Powell was eventually questioned in May of 1969 by the army’s IG about Americal’s activities in March of 1968, yet he was apparently unaware of or unwilling to reveal what had happened at My Lai.  Though Powell remarks in his autobiography that he found a number for enemy killed of 128 on March 16 1968 on the Batangan Peninsula, and reported this to the IG during his questioning, the IG’s own records show that Powell only reported enemy killed of 14 for that sector on that day.  Whereas in his autobiography Powell attempts to create the impression that he helped the investigation along, in reality he had reported that nothing unusual took place on the day of My Lai, that the activity was normal for a “hot combat zone”.  Powell’s incorrect report of what had happened (and it is unknown if he was aware that it was incorrect) almost led to the end of the investigation, for the MACV (Military Assistance Command Vietnam) recommended closure of the matter.  It took the Pentagon’s own Inspector General to eventually uncover what actually happened at My Lai.  The number of 128 enemy killed is relevant, for though that number did not exist in the actual record books that Powell used under questioning by the IG, it did turn out that it was the stock response offered by the Army as it attempted to cover up the massacre and derail any investigations.  One can reasonably conclude that the number did not just appear out of thin air, but that Powell for purposes of his autobiography was using the Army’s contrived response to conceal his own lack of forthrightness during the investigation. 

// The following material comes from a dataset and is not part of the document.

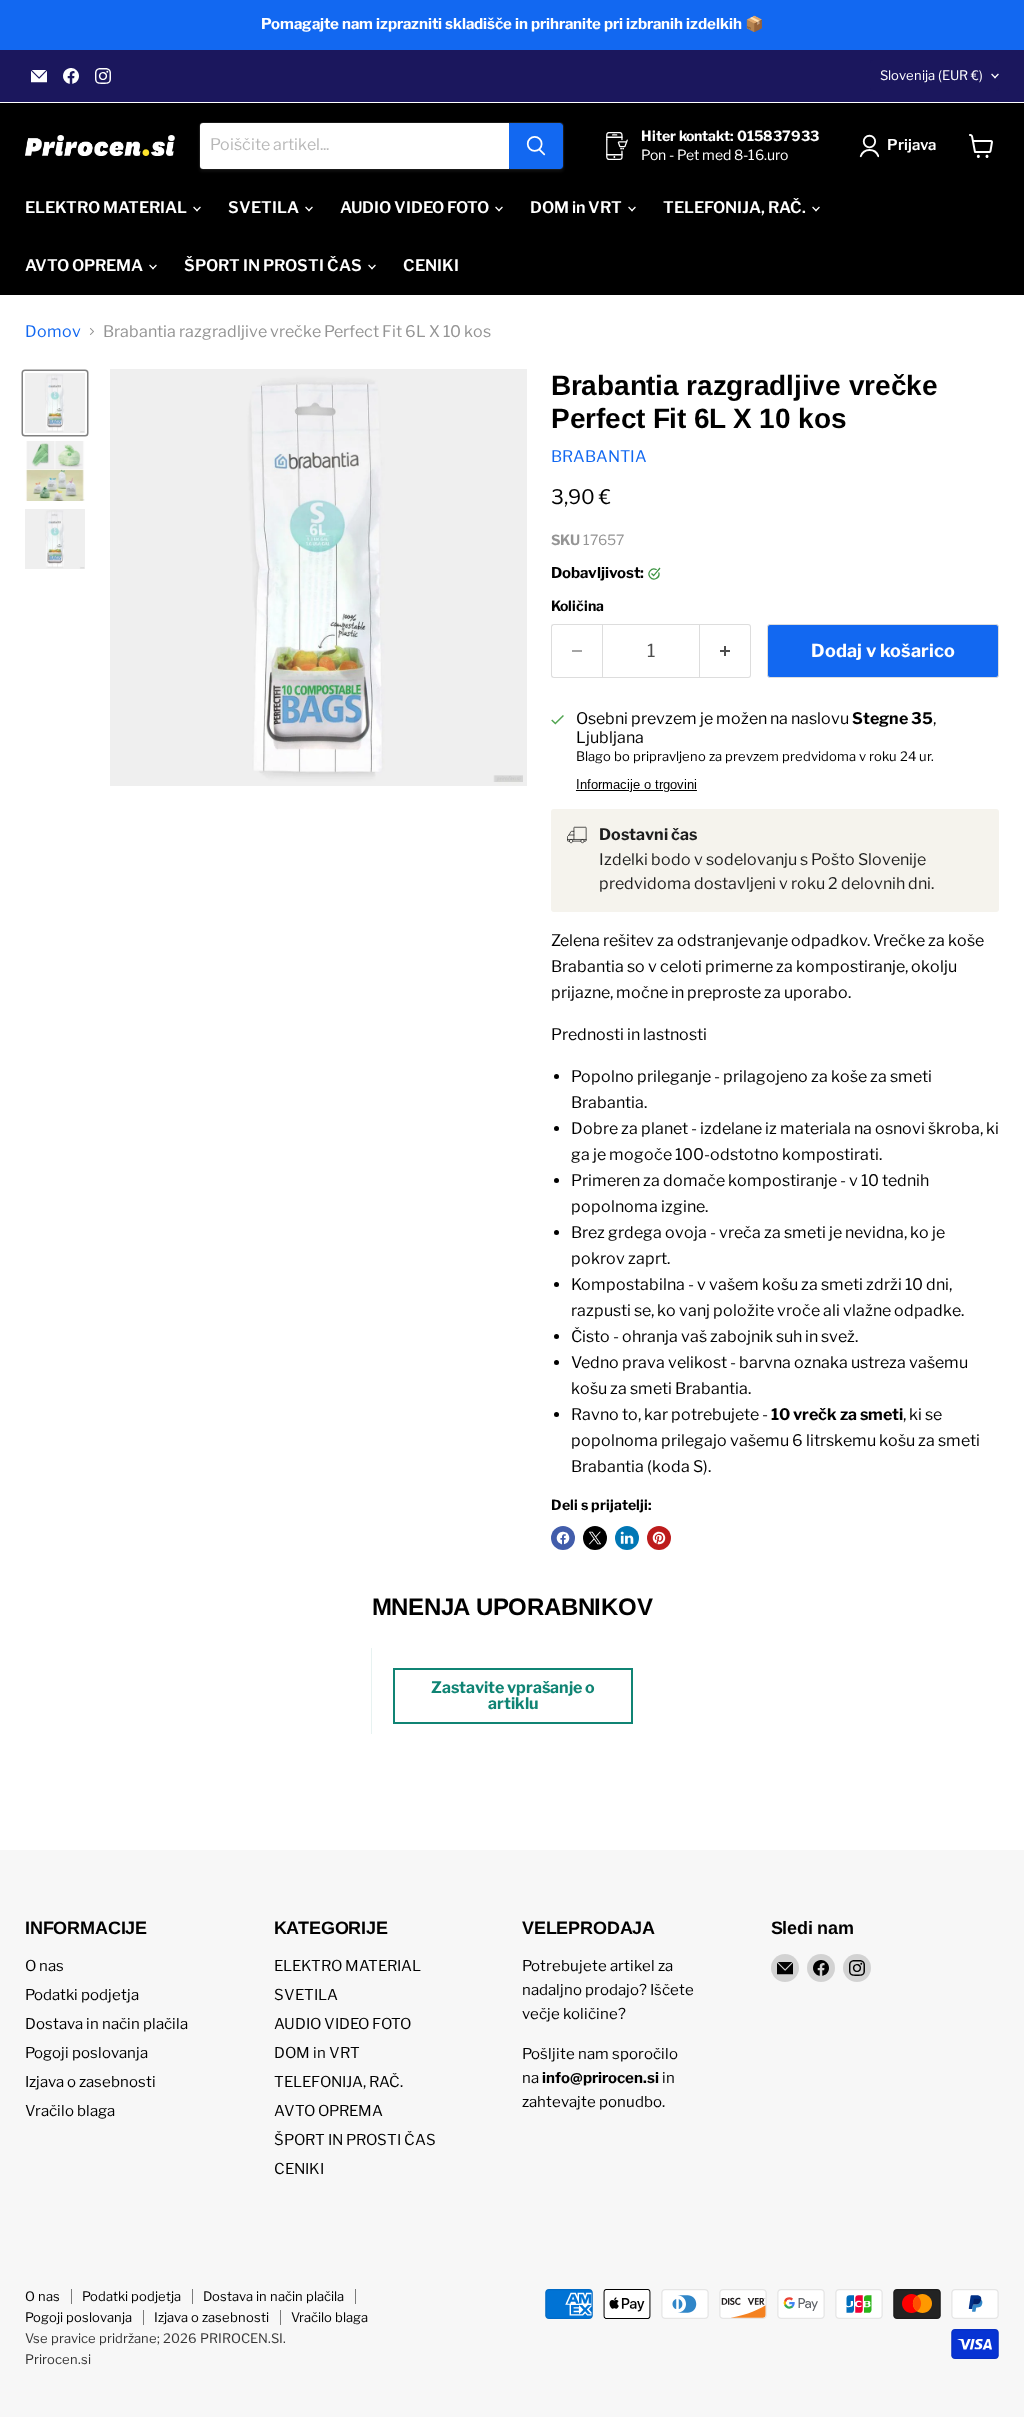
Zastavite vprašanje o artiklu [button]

In the seventies during the Nixon administration Powell was hired in the Office of Management and Budget, and later rose through the ranks of the Defense Department under Nixon, Carter and Reagan.  Powell was one of the few Pentagon officials who directly participated in the Iran-Contra arms deals, and is directly linked to the Contra operations in Nicaragua, the invasion of Panama, and the first attempt to punish George H.W. Bush’s longtime asset, Saddam Hussein, in Operation Desert Storm.  A telling photo during the first gulf war shows Colin Powell and Dick Cheney smiling over a bomb that they have signed “To Saddam with Love”.  Just as Powell had difficulty discerning right from wrong in Vietnam, the career opportunist apparently viewed the first and second Iraq wars as stepping stones, forgetting that he was crushing real human beings on his way to the highest echelons of US governmental power.